Si invierto tiempo, si invierto amor, si invierto la vida en ello, sucederá mucho más de lo que espero. Pero para ello hace falta mirar mi vida con alegría y no caer en la desesperación o la amargura cuando nada resulta como espero.

Me gustaría aprender a ver lo positivo en todo lo que hago y alegrarme siempre. Mirar cómo me va en la vida y sorprenderme ante los cambios que no esperaba.

Decía el padre José Kentenich: Si el alma no está sumergida en la alegría, ella buscará instintivamente algunas compensaciones.
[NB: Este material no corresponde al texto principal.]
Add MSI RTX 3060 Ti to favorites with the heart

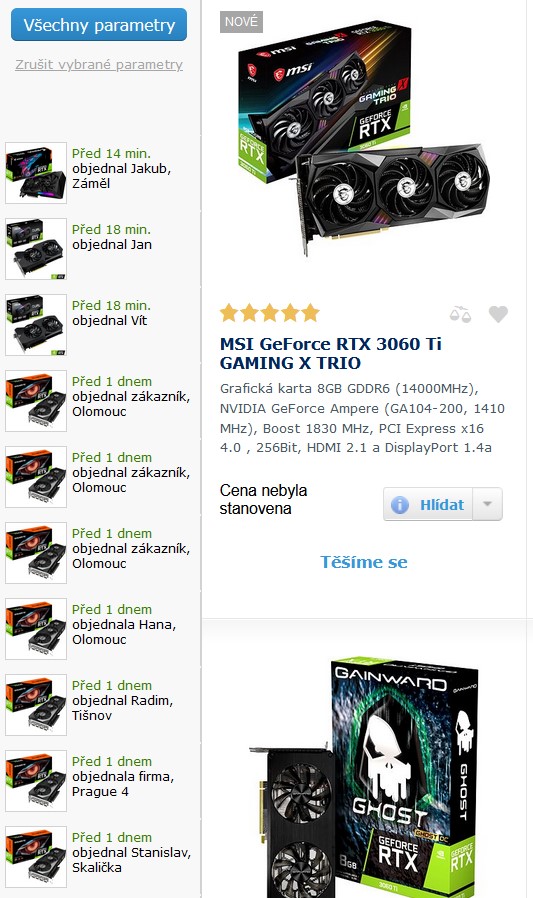(498, 314)
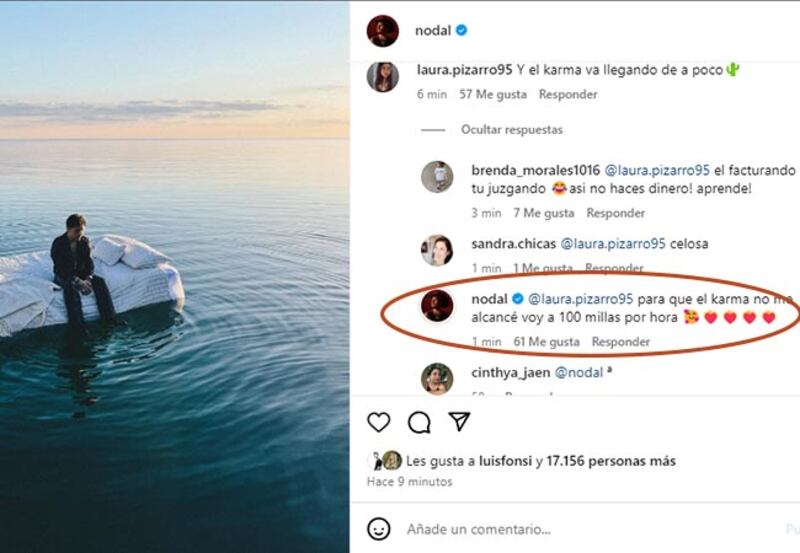Open brenda_morales1016's avatar
800x553 pixels.
[x=437, y=176]
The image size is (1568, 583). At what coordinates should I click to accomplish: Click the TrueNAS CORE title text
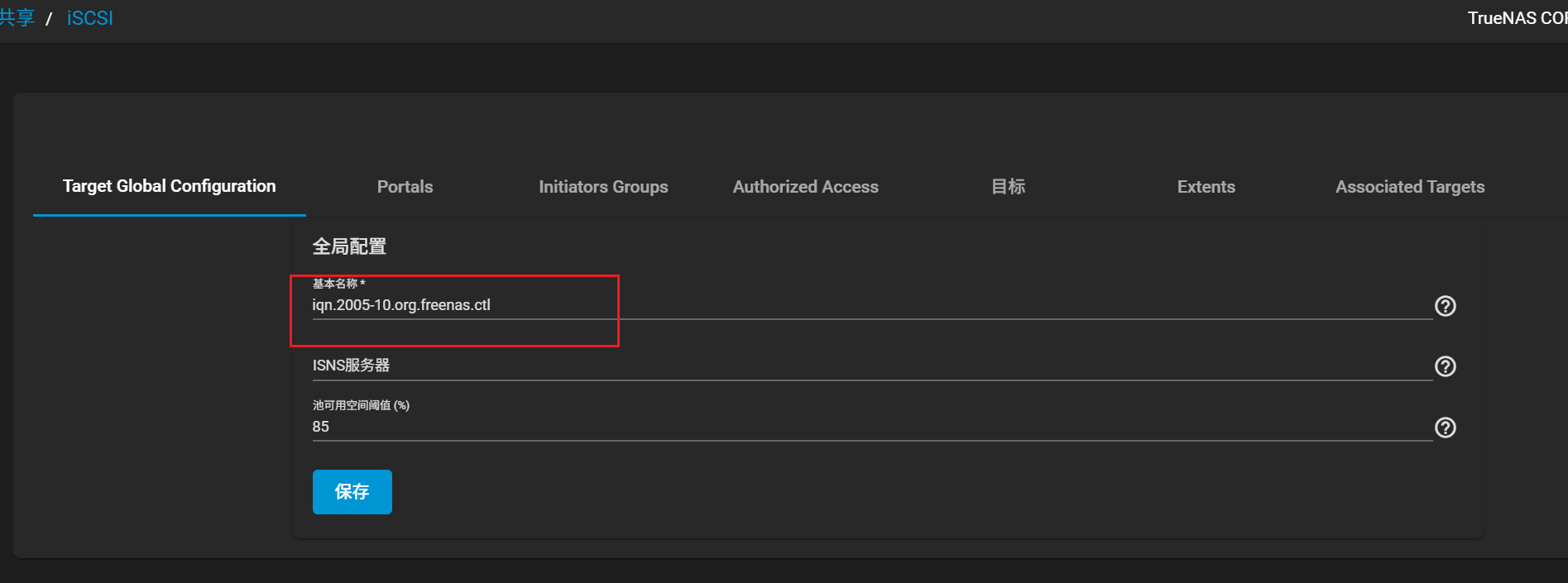pos(1516,18)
O reina en mí la alegría, o de lo contrario reinará la atmósfera de pantano. Sentimientos paralizantes me arrastran hacia abajo, afectos de alegría me impulsan hacia adelante. ¡Alegrarse aun con la menor victoria, alegrarse cordialmente con lo que ya he logrado!”[1].

¡Qué importante es la mirada alegre para ver lo positivo en la vida sin quedarme en la amargura de lo que queda por lograr! ¡Qué importante vivir la alegría para poder crecer!
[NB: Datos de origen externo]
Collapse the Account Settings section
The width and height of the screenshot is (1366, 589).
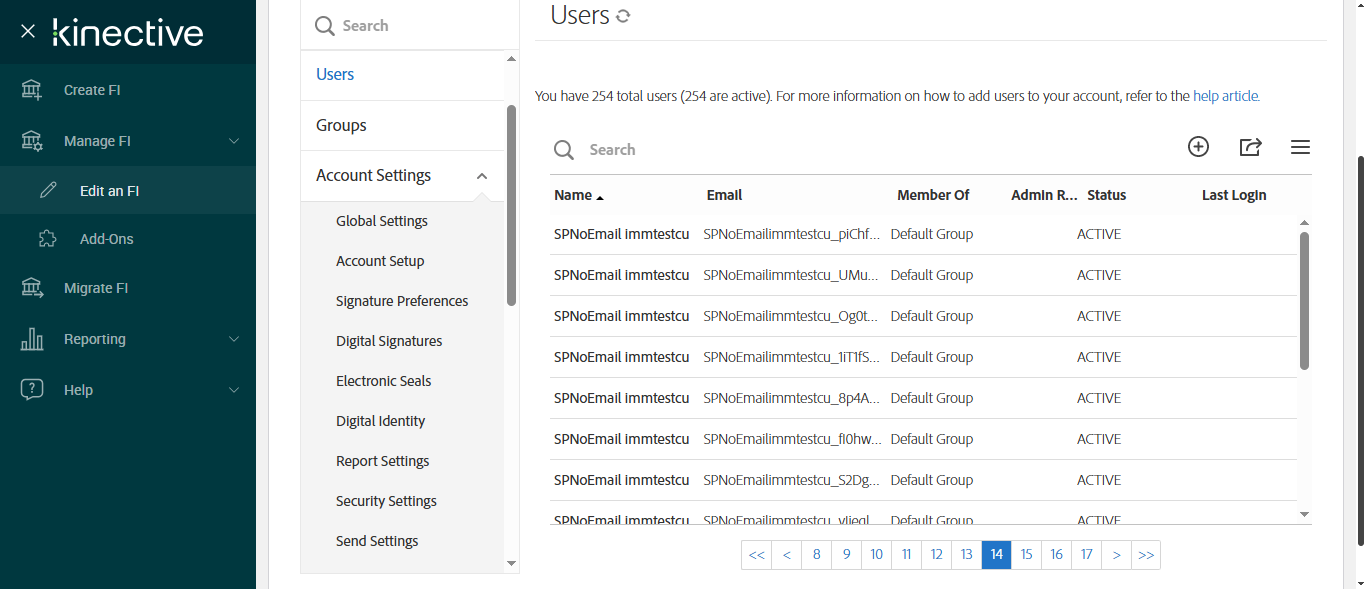click(x=482, y=176)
El otro día una persona me comentaba cómo, en medio de su cruz de la enfermedad de su marido, veía la esperanza: Hay que ver lo positivo en la vida. Saber encontrar el lado positivo de todo lo que nos toque vivir. No te lo digo como teoría. La enfermedad está siendo una gran cruz. Pero, junto a la cruz, también puedo ver cosas positivas por las que le doy gracias a Dios y a María. Dios me manda ángeles humanos, no me cabe la menor duda. Me han pasado cosas preciosas y la única explicación que veo es que son ángeles mandado por Dios. Te lo digo de corazón.
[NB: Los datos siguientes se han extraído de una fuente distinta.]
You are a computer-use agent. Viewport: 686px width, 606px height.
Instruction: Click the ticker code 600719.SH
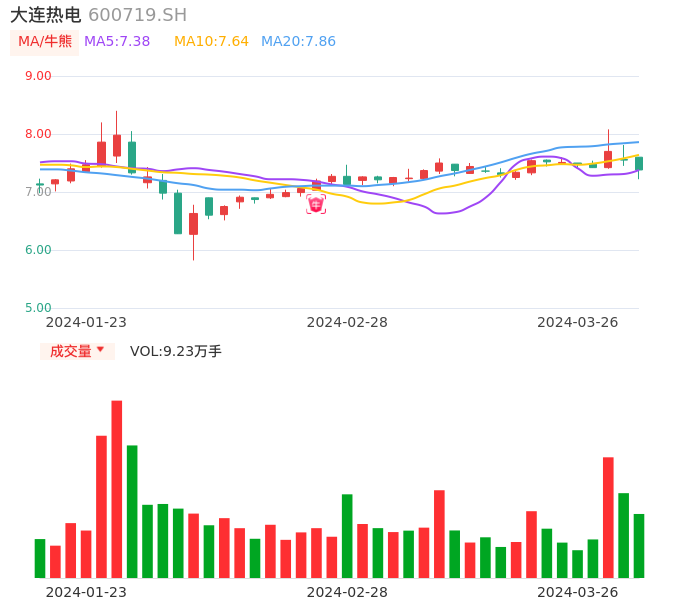coord(137,15)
Es la mirada que quisiera tener siempre. Ver lo positivo en el dolor. Ver a Dios oculto en mi cruz. La luz en medio de la noche. La esperanza en medio de los fracasos.

No quiero ser un cristiano triste, amargado, un juez inflexible. Quiero aceptar que los cambios son lentos. Quiero querer a los que son diferentes. A los que escapan al molde. Quiero vivir sin juzgar, sin condenar. ¡Cuánto me cuesta!

Quiero pensar que puedo cambiar y mejorar y crecer en mitad de mi camino. Creo de verdad que no todo consiste en caber dentro de un modelo perfecto que he diseñado de acuerdo a un ideal. No lo sé. Quiero ser más flexible. No vivir condenando y juzgando la vida, a los hombres. No vivir excluyendo, exigiendo.

Quiero ser motivo de esperanza y de alegría. Para no dejar de creer en lo que Dios puede hacer con mi vida.